◆ SHORT PROBLEM 1
Write out the entries word for word, from the first one down through the line containing "(x=163, y=42)", leaving the pictures out.
### GIVEN PASSAGE ###
Ken Marrin reports that quantum dots are poised to unleash high-color-gamut performance in LCDs, especially in TV applications, as materials manufacturers work through reliability, cost, and lifetime issues.
Quantum dot (QD) technology has promised to enhance LED usage, making LCD TV images more vivid and improving efficacy in warm-CCT, high-CRI solid-state lighting (SSL). Thus far, however, cost, reliability, and lifetime issues have prevented broad commercial deployment. But the technology has progressed to the point that the TV application, with relatively shorter usage hours compared to general lighting, can adopt the technology.
### RECORDS TO PROCESS ###
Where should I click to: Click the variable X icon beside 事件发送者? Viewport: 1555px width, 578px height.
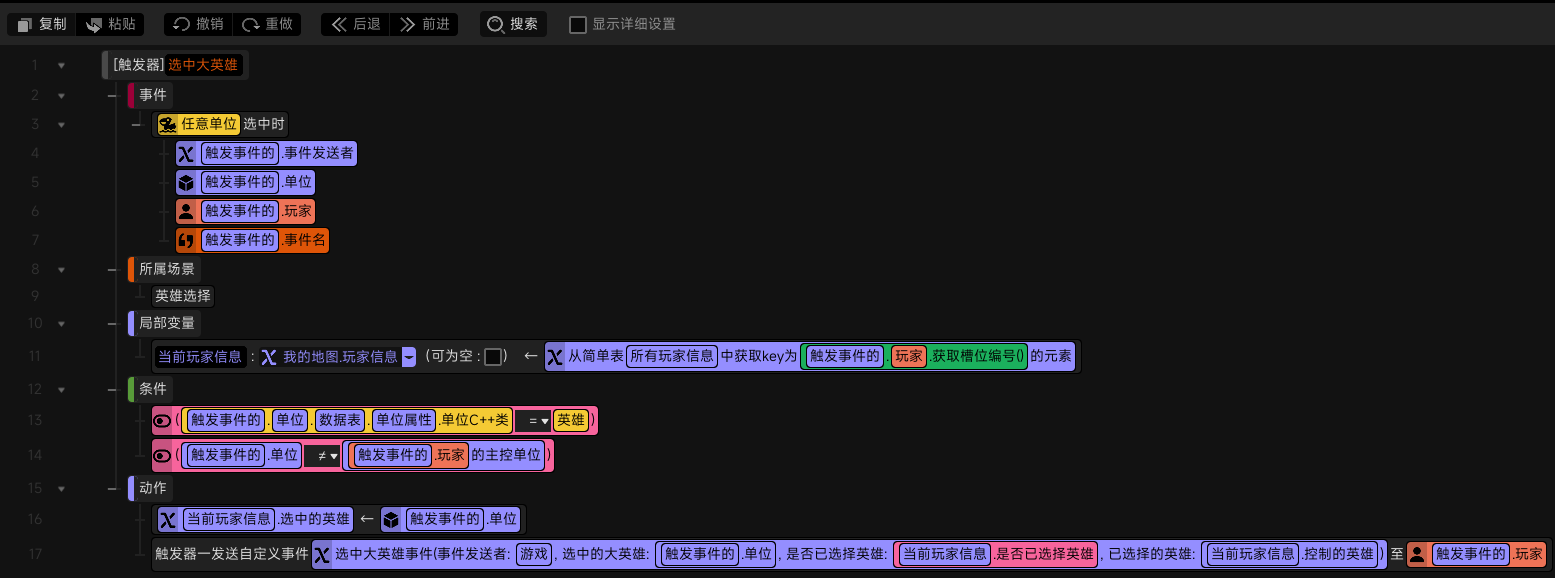click(186, 154)
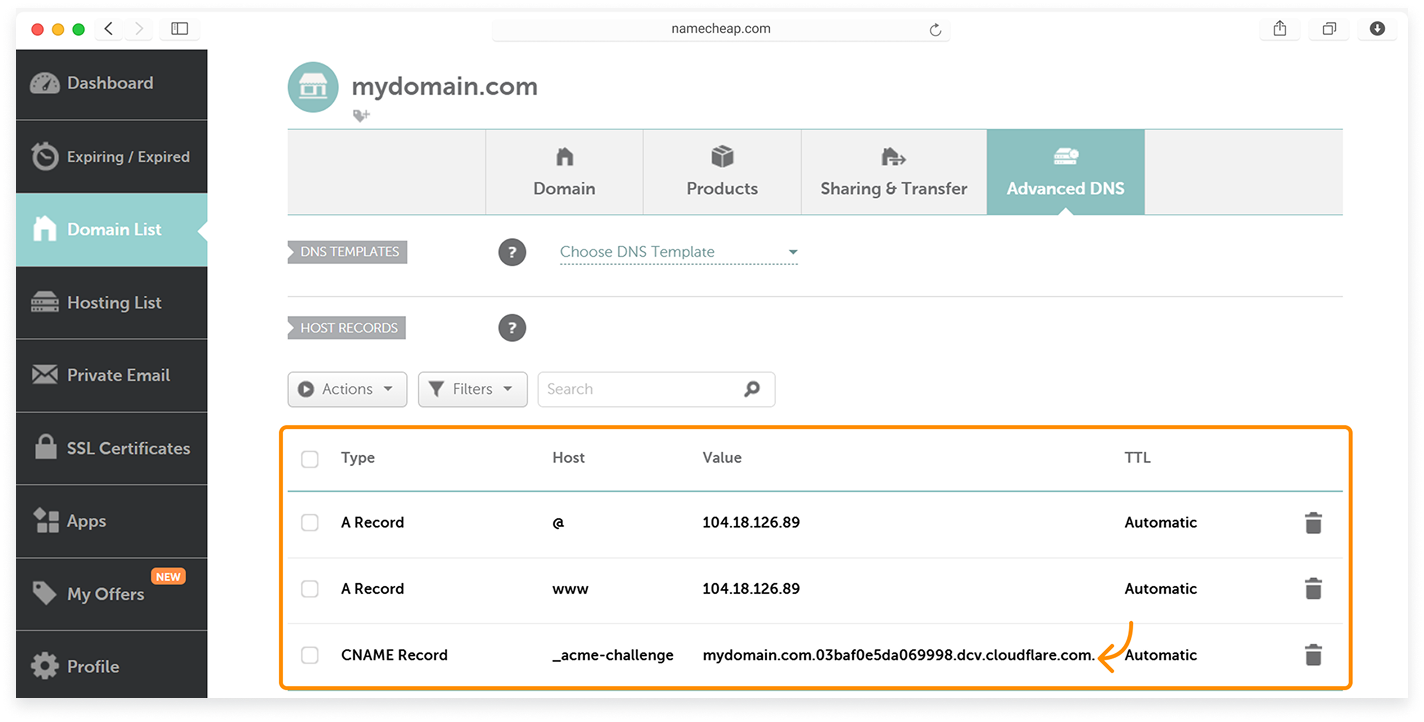
Task: Click the host records Search field
Action: tap(640, 389)
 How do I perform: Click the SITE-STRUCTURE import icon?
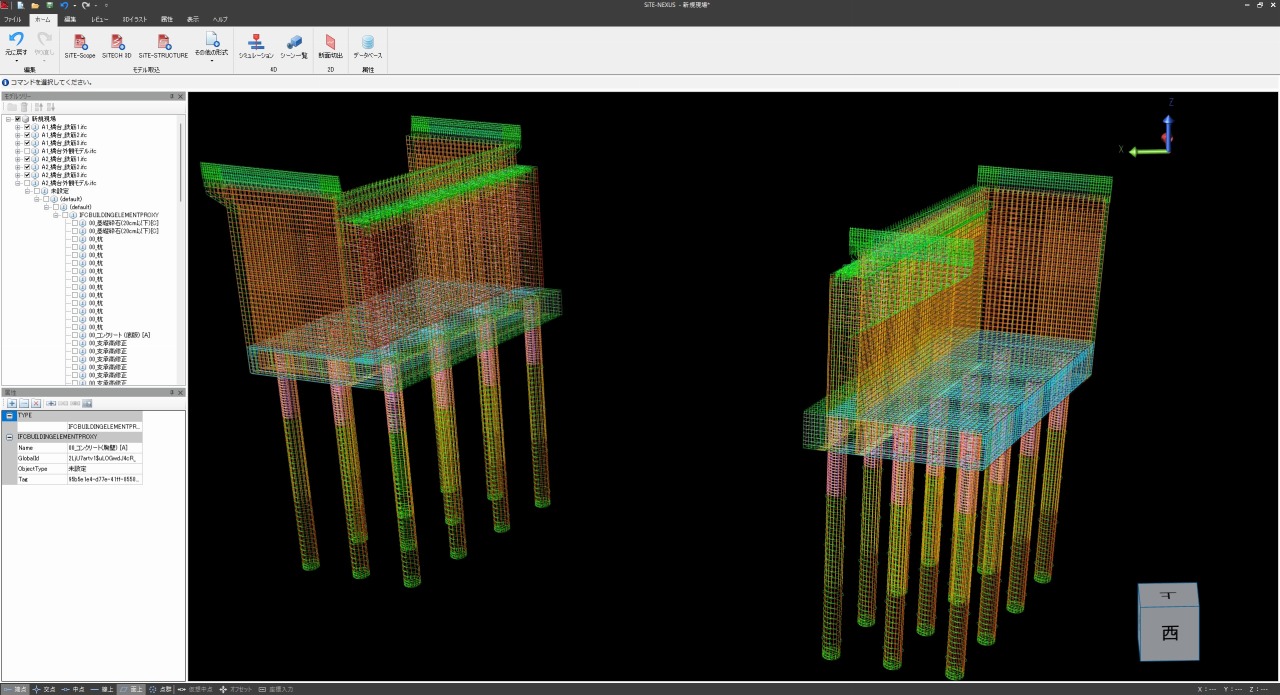(x=163, y=42)
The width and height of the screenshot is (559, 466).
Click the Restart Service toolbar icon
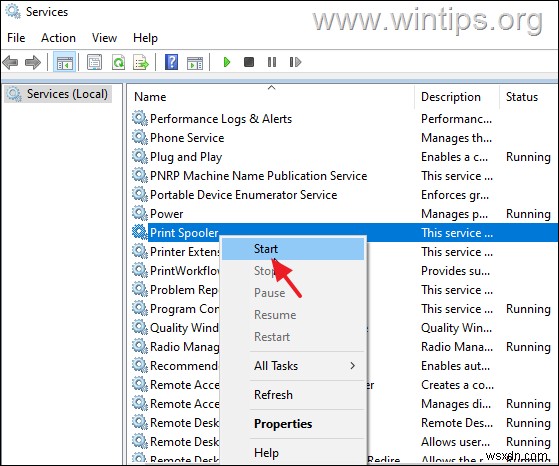coord(295,62)
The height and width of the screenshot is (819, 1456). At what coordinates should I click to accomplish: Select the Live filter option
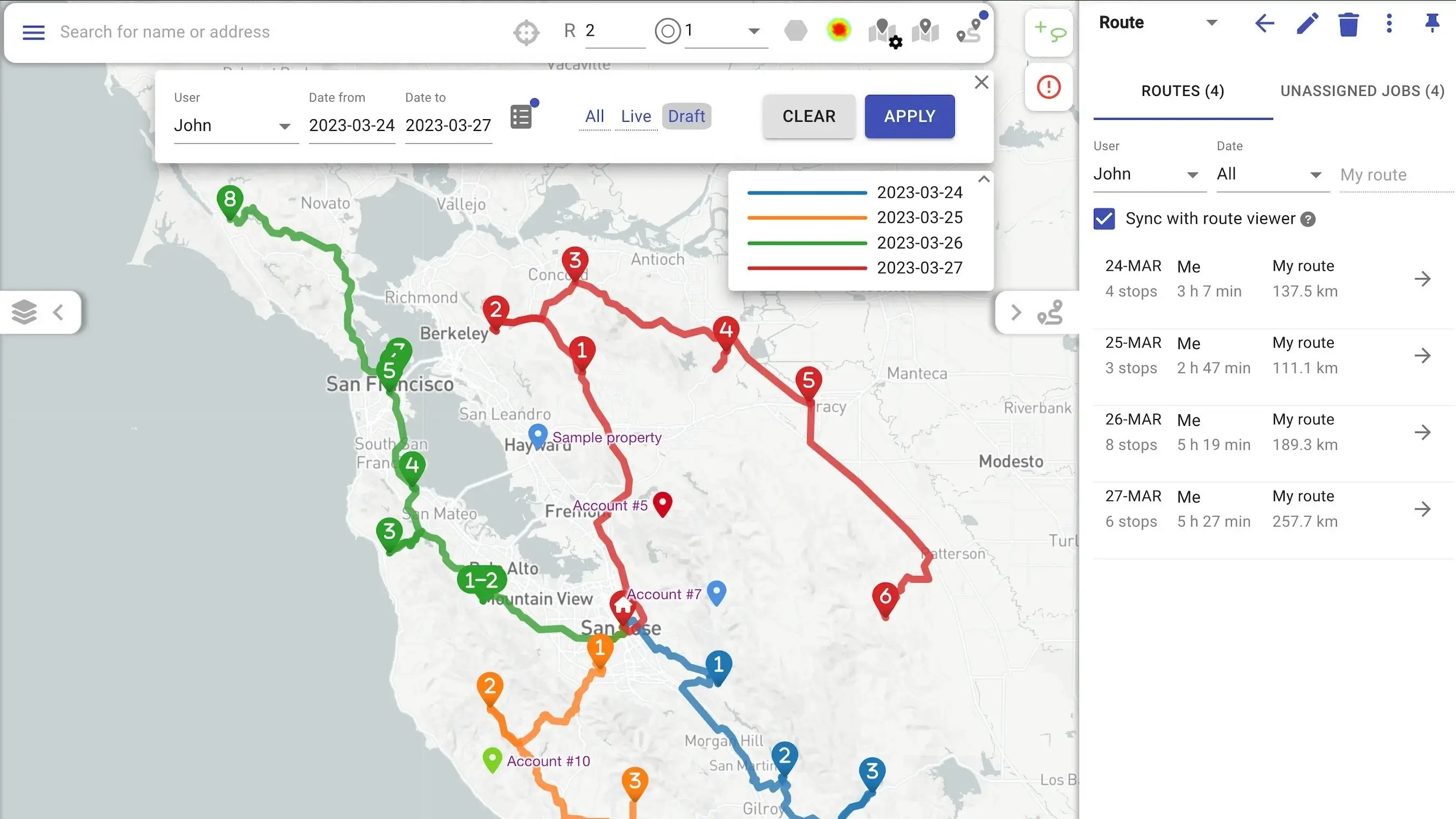[x=636, y=116]
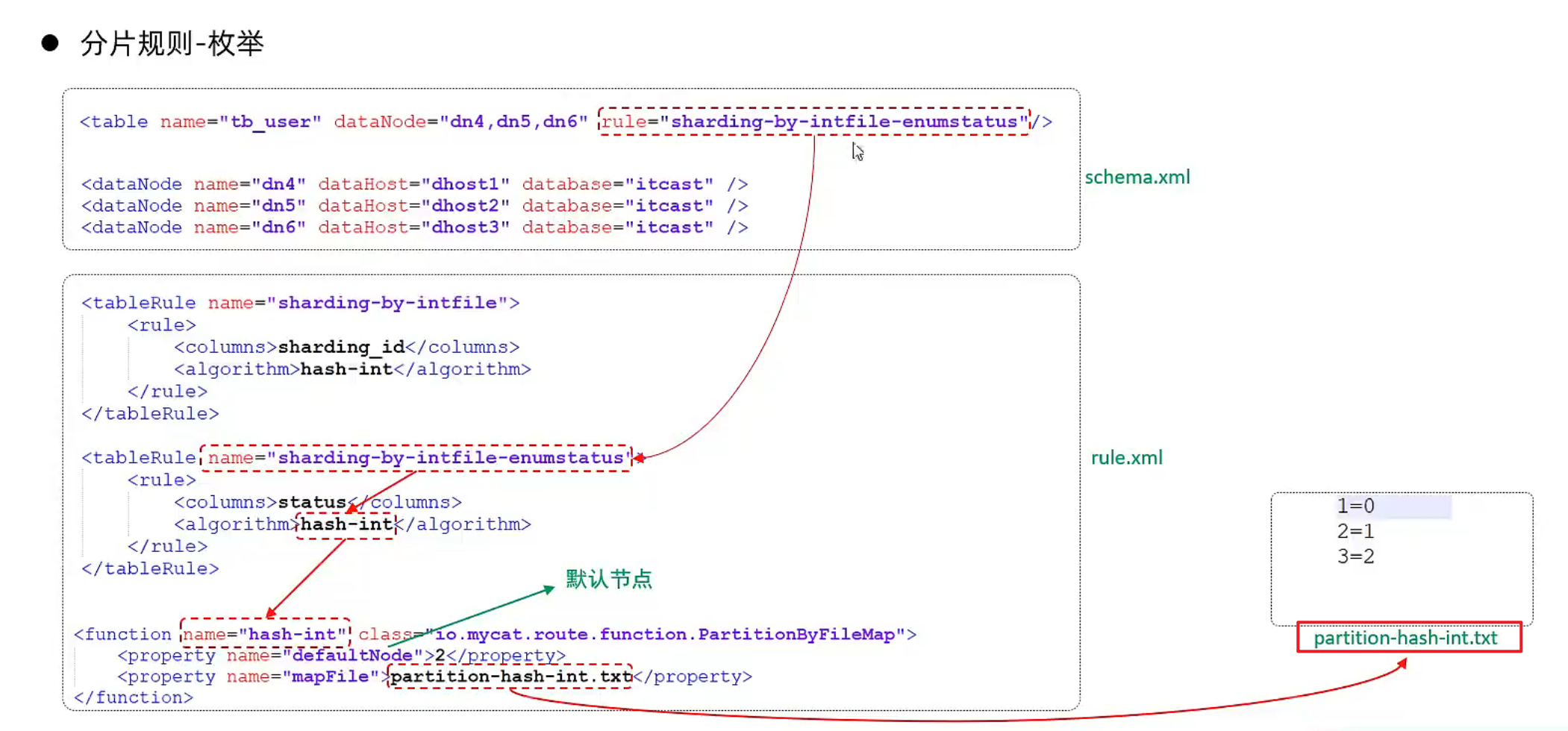Image resolution: width=1568 pixels, height=731 pixels.
Task: Click the status columns value
Action: [312, 503]
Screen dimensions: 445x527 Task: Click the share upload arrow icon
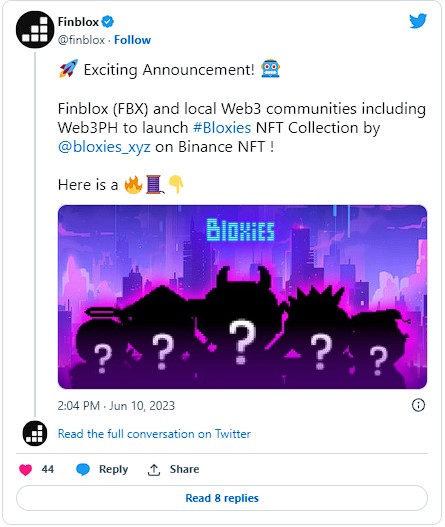154,470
###
◆ SHORT PROBLEM 2
Carry on the passage about quantum dots in LCD TVs from its last sentence.

◆ RIGHT ANSWER 1
Where should I click to: Click the variable X icon beside 事件发送者? Viewport: 1555px width, 578px height.
click(186, 154)
Task: Click the host records Search field
Action: tap(640, 389)
 How do I perform: Click the SITE-STRUCTURE import icon?
(x=163, y=42)

◆ RIGHT ANSWER 2
Due to their high resolution, low cost, and thin form-factors, LED-backlit LCDs have become the standard for mobile devices and TVs, although color performance has lagged. (For more details on how LCDs and backlights work, see sidebar at end.) Displays on popular backlit LCD tablets can only express about 20% of the color a human eye can see, while LCD HDTVs can express only about 35%. To achieve more vivid, realistic color, display manufacturers have developed a variety of new technologies such as discrete RGB LED backlights, yttrium aluminum garnet (YAG) enhanced with red phosphor, and organic LEDs (OLEDs). All are beset with cost, scalability, and durability issues that have hampered widespread deployment.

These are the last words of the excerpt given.